When I was preparing to matriculate to college, I had no idea how I was going to pay for it. I was looking into a $50,000 student loan. To a high school student who has only held minimum wage jobs and never had any bills, tens of thousands of dollars is hard to comprehend. Even though I cognitively knew how much it was, I couldn’t feel how much it was. I knew how to calculate hourly rates, but I didn’t understand how many hours of work it was. I knew that it would take around 15 years to pay back, but I couldn’t grasp that number as I had only even been alive 17 years at the time. In spite of these facts, I had no problem finding offers. They frisked me up and down for my $7,000 car loan, but I didn’t even need a co-signer for $50,000. I had no shortage of people offering me the loans…and no shortage of people telling me to take them. That latter part is the real problem.

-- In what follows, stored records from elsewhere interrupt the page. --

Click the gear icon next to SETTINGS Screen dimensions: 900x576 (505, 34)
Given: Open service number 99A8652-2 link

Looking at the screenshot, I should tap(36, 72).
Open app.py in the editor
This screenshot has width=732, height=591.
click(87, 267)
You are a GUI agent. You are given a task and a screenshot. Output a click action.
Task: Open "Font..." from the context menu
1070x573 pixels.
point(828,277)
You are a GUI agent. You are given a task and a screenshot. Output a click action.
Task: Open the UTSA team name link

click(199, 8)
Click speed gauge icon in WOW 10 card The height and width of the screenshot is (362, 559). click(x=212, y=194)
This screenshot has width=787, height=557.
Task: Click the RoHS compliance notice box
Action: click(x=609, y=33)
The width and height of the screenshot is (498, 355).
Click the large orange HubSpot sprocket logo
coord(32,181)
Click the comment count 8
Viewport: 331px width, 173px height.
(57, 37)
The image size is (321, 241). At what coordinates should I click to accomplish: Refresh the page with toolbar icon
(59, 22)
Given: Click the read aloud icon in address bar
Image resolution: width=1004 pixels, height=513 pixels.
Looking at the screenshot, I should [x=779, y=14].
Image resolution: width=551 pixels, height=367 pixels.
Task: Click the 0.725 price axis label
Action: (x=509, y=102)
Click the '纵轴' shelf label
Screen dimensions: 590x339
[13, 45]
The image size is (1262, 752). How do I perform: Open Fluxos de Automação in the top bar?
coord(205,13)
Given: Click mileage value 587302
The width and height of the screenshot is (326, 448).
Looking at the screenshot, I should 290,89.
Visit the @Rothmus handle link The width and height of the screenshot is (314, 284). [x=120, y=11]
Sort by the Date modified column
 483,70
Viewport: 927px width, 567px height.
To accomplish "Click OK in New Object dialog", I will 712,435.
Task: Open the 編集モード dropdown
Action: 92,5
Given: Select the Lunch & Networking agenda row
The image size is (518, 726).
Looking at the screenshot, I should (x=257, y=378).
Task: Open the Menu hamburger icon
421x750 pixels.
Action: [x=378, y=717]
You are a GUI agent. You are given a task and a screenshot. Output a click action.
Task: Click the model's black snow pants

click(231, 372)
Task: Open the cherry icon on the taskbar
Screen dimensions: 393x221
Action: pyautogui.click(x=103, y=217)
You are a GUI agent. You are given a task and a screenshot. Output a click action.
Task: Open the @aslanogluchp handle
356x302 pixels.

I was lucky enough to actually be anxious about taking on such a big financial burden. My parents had warned me about student loans and even though we were not poor I watched them struggle just enough to be able to take their financial warnings seriously. It’s a good thing too because just about every other adult that I talked to about tuition had just accepted that taking out a small mortgage was a pre-requisite for going to college. This was particularly true at school. Teachers and counselors who were all well meaning encouraged me to look into student loans. Not just me, but all of my classmates too. That was simply the culture. I ended up not going that route. My parents had saved some money but I ended up working as an R.A. and choosing a route that was relatively cheap. However, I had plenty of classmates who took the advice and are mired in debt to this day.
I don’t resent any of the educators in my life for pointing me in that direction. I don’t feel victimized. Honestly, at the time, it was conventional wisdom. But hindsight is 20/20 and when you know better you do better. We are in a student loan crisis. We have to make different decisions.
I am over a decade removed from college. I am a teacher with my own former students going to college. One such student whom I still see on occasion hit me up for help navigating the college process. She asked about options for paying, and I mentioned student loans with the relevant warning. The next time I saw her she brought her laptop and asked for help completing an application for a federal student loan. She asked quite a few questions. At one point, she asked for help understanding the interest rate. At that moment two thoughts popped into my head:
- Why wasn’t she listening when I taught her how to calculate interest rates in class?
- If she needed this much help filling out the application, then perhaps she wasn’t ready to make this decision.
Yeah, I know that needing help with an application doesn’t negate the necessity of said application. However, it does highlight where students are mentally when they sign away their life. I didn’t talk her into taking the loan, and I didn’t talk her out of it. I did, however, give her a stern mentor session where I explained what she was doing.
I told her that she was about to take out more money than I have saved for retirement. I told her that two-thirds of the teachers she had while at my school hadn’t yet paid off their own loans. I told her that even if she didn’t have the money to pay-back, they were still going to take it from her because student loans are nondischargeable.
She ended up taking out a loan but for a much smaller amount than she had initially planned. Good thing too. She was only at that school for a semester, then it was back home at the local junior college on scholarship.
President Joe Biden made a campaign promise to forgive student loans. His effort to make good on that promise has created a legal battle at the federal level, a battle that probably will end at the U.S. Supreme Court. Forgiving ten to twenty thousand dollars in student loans is a huge deal and shouldn’t be overlooked. What also shouldn’t be overlooked are people who are still taking out student loans. Which is fine so long as it is completely of their own doing, but most times, that is not the case.
Students are often encouraged into taking out student loans, and there is way too little friction in process of taking out tens of thousands of dollars in nondischargeable debt. If an educator is not going to be there to “help” pay the loans off, then they shouldn’t “help” them arrive at the decision to take them out. Don’t hide the loan information from them but remember that you work for the school not Sallie Mae.